If ESPN never did suspend Bruce Feldman for his role in Mike Leach’s new book, the timeliness of their response to reports citing the contrary would have been both swift and sufficient if Craig James were still rushing for the 1986 New England Patriots.
Commenting sixteen hours later in defense of a report that your side claims to be false seems pretty quick on paper, and when news actually did first break on paper it would’ve been. Only we don’t wait for the neighborhood kid to chuck a plastic bag filled with articles off his 10-speed onto our front porch anymore, nor do we huddle around the “tube” in anticipation of a regularly scheduled program like the ’86 Sportscenter for the latest sports information either.
For all their advancements in media since being founded in 1979, if nothing else, ESPN demonstrated a fundamental lack of understanding this particular point in monumental fashion yesterday. As the #FreeBruce campaign on Twitter began to evoke memories of William Wallace and his crew with their faces all painted up way back in the day, ESPN sat silently for much too long. For sixteen hours ESPN employees, most with those four letters on display in their twitter handles, actively engaged in conversations seemingly oblivious to the trending topic they couldn’t help but be aware of. That’s not a good look for the worldwide leader in sports.
It is important though, in cases like this, to separate those we watch and read at ESPN from those standing on the corporate ladder’s top rung referred to as “they”. We don’t really know who the “they’s” are as consumers of ESPN’s products, but we assume that ”they” are people who wear suits, occupy the management offices in Bristol, and pound their fists on tables when announcing proclamations and corporate initiatives. We credit them and those initiatives as the reason nobody from ESPN was talking about Bruce Feldman from Thursday night and on through the better part of Friday, and we also assume that “they” put the muzzle on Feldman’s twitter account for that time period too.

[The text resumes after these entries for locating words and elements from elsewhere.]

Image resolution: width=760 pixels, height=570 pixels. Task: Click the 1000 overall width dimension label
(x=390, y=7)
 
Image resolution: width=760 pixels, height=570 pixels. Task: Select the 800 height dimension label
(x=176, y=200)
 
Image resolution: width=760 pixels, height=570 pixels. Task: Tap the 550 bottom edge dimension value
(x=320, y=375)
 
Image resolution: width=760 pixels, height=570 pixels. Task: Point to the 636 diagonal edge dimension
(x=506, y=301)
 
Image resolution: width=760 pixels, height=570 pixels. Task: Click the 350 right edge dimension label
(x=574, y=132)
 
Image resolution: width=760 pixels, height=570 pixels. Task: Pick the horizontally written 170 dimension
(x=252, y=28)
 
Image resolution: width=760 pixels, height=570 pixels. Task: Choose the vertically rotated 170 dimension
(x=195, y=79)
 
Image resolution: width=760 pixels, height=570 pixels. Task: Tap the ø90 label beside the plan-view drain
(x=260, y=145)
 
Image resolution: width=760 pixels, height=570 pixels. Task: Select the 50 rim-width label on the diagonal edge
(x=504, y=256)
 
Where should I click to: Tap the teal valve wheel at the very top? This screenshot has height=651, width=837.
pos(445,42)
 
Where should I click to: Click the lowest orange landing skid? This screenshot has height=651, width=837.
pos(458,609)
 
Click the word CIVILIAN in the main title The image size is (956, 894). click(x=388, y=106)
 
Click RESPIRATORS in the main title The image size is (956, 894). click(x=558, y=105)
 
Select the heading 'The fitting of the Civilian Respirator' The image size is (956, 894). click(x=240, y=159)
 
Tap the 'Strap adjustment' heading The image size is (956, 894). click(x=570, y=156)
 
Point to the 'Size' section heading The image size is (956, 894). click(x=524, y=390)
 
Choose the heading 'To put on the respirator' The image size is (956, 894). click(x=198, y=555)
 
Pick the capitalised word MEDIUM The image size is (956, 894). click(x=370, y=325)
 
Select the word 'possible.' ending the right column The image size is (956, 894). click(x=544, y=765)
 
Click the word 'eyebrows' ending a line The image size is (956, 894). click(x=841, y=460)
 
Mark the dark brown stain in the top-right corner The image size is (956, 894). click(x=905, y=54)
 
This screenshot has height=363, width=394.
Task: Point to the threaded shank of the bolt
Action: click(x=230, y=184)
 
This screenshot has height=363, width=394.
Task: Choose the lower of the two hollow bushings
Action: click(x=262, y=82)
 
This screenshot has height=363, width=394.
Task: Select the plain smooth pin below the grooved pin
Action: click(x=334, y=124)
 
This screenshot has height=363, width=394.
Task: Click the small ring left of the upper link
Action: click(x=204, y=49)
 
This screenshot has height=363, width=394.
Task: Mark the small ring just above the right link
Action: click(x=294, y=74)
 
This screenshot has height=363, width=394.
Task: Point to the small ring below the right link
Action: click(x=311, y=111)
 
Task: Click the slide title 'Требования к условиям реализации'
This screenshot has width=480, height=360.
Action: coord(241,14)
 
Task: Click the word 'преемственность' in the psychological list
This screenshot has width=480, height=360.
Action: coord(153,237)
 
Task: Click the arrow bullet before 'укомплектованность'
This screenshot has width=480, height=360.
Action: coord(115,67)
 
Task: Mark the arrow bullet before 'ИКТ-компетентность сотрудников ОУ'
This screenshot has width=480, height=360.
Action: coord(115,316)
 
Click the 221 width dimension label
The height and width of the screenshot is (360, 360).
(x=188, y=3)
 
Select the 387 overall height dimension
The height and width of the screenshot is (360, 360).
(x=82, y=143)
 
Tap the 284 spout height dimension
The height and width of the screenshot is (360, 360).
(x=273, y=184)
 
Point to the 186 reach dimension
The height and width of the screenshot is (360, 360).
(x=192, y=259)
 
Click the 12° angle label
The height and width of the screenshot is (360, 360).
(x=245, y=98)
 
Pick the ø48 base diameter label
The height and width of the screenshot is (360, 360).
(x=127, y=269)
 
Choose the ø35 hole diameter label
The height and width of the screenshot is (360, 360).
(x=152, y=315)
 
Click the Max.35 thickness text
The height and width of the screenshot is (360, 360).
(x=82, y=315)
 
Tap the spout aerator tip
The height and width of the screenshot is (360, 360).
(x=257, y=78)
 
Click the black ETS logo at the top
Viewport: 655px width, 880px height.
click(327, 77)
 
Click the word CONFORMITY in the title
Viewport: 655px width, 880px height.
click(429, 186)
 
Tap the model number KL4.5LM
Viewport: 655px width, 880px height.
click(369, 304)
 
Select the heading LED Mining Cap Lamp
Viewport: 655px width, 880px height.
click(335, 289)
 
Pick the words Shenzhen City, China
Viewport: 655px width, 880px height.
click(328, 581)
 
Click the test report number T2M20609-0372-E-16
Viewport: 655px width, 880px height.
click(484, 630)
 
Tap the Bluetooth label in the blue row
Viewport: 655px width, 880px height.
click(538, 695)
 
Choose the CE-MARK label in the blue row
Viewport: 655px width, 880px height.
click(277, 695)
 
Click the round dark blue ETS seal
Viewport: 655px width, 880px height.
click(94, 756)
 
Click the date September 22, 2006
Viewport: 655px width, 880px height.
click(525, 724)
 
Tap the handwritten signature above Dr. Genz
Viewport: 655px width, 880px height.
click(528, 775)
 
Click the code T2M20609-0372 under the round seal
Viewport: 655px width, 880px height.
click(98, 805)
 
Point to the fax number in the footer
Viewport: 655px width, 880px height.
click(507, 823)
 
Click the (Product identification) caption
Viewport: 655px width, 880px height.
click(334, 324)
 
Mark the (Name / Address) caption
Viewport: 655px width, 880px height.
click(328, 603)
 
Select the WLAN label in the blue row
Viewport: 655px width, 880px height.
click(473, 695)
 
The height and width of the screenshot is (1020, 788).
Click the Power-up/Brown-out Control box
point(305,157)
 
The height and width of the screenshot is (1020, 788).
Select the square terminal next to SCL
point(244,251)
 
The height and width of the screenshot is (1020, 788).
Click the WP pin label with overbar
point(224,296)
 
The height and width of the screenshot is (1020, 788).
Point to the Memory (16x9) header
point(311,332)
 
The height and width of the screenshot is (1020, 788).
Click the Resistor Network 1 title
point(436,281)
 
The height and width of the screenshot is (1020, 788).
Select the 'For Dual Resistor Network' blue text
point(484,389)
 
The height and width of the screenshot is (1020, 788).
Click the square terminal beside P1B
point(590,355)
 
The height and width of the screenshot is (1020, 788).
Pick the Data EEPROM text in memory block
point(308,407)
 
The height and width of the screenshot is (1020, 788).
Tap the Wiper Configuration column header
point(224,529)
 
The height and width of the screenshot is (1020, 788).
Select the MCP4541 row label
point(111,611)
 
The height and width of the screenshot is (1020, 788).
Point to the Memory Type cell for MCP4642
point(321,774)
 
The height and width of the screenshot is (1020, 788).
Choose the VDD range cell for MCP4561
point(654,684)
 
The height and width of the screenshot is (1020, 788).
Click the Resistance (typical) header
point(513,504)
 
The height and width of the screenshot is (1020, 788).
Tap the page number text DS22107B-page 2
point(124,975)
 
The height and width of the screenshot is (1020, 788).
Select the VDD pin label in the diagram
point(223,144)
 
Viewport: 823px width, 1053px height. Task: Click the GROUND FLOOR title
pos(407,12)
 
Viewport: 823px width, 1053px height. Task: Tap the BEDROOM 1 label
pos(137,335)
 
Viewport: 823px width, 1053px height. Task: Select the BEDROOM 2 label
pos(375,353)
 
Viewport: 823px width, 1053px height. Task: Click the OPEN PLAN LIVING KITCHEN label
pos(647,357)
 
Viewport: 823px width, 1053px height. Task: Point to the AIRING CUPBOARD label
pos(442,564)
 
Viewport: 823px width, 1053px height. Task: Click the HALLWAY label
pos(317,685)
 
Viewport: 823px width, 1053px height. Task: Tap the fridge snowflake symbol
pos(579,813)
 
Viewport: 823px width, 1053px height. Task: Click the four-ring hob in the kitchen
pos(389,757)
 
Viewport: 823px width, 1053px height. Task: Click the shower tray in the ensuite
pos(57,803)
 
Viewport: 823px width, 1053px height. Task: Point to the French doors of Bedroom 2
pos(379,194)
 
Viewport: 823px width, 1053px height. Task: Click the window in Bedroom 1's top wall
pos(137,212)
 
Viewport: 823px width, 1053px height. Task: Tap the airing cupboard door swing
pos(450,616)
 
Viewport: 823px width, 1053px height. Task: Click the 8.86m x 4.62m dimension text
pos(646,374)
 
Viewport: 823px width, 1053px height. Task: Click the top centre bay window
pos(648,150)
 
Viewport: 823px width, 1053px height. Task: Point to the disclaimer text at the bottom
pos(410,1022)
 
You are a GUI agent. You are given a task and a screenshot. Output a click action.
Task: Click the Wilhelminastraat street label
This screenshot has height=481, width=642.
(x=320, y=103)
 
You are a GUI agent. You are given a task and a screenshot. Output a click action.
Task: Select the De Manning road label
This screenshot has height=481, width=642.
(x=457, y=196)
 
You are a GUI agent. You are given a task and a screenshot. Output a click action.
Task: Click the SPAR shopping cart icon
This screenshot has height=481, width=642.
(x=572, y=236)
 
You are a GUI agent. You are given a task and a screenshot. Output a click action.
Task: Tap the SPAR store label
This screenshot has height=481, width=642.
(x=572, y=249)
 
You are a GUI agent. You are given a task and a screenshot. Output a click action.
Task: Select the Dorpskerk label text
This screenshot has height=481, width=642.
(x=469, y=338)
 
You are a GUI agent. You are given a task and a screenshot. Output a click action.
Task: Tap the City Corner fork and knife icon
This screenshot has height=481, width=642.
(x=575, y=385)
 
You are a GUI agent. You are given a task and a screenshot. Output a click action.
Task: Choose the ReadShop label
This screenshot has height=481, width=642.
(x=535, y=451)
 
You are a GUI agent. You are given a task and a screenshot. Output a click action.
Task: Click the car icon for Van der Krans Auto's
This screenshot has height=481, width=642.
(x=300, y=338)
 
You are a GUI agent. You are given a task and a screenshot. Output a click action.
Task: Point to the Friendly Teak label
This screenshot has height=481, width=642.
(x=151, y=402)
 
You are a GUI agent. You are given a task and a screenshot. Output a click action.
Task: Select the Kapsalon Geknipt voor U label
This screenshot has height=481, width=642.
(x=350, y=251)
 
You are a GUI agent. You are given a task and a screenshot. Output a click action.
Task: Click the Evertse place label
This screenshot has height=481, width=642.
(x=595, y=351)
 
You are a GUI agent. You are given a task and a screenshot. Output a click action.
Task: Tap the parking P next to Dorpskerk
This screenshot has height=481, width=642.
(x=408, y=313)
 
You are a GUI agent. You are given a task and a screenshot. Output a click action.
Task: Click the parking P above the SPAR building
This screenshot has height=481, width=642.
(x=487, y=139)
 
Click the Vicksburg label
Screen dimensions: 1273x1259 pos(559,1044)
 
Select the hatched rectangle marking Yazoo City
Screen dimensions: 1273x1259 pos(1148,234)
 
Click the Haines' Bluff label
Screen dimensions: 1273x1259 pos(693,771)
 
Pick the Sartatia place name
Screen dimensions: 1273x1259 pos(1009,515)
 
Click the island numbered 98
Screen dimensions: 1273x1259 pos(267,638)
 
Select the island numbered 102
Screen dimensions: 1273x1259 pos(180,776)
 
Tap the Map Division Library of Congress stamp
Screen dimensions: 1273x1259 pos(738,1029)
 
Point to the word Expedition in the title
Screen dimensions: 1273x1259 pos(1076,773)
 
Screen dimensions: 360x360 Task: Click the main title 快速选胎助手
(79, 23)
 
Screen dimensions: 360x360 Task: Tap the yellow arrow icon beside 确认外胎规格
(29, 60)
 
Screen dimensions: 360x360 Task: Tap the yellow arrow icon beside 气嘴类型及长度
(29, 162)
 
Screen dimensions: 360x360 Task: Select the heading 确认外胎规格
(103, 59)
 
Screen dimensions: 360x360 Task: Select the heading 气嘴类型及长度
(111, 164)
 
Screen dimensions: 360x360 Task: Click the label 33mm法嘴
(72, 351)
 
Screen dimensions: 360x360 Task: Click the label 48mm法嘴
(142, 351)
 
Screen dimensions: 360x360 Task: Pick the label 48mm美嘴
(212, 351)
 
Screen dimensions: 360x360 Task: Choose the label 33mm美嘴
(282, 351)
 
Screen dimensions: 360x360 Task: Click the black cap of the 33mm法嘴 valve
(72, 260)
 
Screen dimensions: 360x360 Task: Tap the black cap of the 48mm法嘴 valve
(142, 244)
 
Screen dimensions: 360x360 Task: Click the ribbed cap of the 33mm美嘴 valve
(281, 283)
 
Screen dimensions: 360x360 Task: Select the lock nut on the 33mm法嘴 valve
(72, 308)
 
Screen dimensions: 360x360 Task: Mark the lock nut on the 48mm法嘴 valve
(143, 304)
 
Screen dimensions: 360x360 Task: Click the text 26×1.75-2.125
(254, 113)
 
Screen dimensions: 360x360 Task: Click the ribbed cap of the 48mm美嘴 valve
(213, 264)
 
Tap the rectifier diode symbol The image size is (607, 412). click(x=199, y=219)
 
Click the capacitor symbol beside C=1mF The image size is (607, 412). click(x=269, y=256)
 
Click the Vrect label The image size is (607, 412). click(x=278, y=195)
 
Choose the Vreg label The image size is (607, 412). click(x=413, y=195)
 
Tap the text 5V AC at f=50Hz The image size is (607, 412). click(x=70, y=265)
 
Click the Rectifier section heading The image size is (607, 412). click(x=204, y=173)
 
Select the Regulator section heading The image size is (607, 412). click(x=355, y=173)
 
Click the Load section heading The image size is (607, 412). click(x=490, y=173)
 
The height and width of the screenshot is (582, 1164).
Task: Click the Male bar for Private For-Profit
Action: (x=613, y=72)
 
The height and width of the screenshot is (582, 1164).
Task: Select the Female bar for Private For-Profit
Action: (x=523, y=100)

There’s a number of different reasons why this particular story involving ESPN, an ESPN employee in Craig James, a football coach in Mike Leach who was fired after coaching Craig’s kid, and an ESPN reporter in Bruce Feldman who served as editor in a book about how that coach got fired are interesting. It’s also worth noting that Leach is suing ESPN, but none of that is anything I feel like weighing in on specifically. What captured my attention the most yesterday, as I followed this story, is how this continues to be another example of social media driving sports news in ways pre-existing media machines like ESPN can no longer keep up with.
Maybe back when Chris Berman had hair the company protocol at ESPN in response to a story like this was to gather at 9am in the conference room for a strategy session, send a couple faxes out to the legal team asking for direction, and requesting an employee like Feldman not comment publicly until a corporate statement can be issued. There’s no time for that anymore though. If ESPN didn’t suspend Feldman, they had about an hour to say as much by posting a statement to that effect on Twitter. If they did suspend him, they had that same window to say that too. There’s no more hiding in the corner acting like you haven’t heard what everybody else in the sports world is talking about anymore. Everybody has a smart phone these days, everybody downloaded the twitter app, and everybody is actively engaged in constant conversation about sports. As the worldwide leader in that department, this needs to be recognized, and responded to accordingly.
The momentum with which sports news and information is currently cycling through social mediums like Twitter is unprecedented. There’s no way ESPN or anybody else could’ve predicted as much way back in the day when they started, but they need to evolve and adapt to this ever-changing landscape both completely and immediately. There’s no picking and choosing, you’re either all-in or you’re not. It will continue to be an injustice to those reporters and personalities who serve under their umbrella, as well as sports fans who consume their product, if they do not understand this as an entity and react accordingly. Not to mention how less and less credible they will seem if they don’t, regardless of whatever statements they end up issuing whenever they get around to doing so.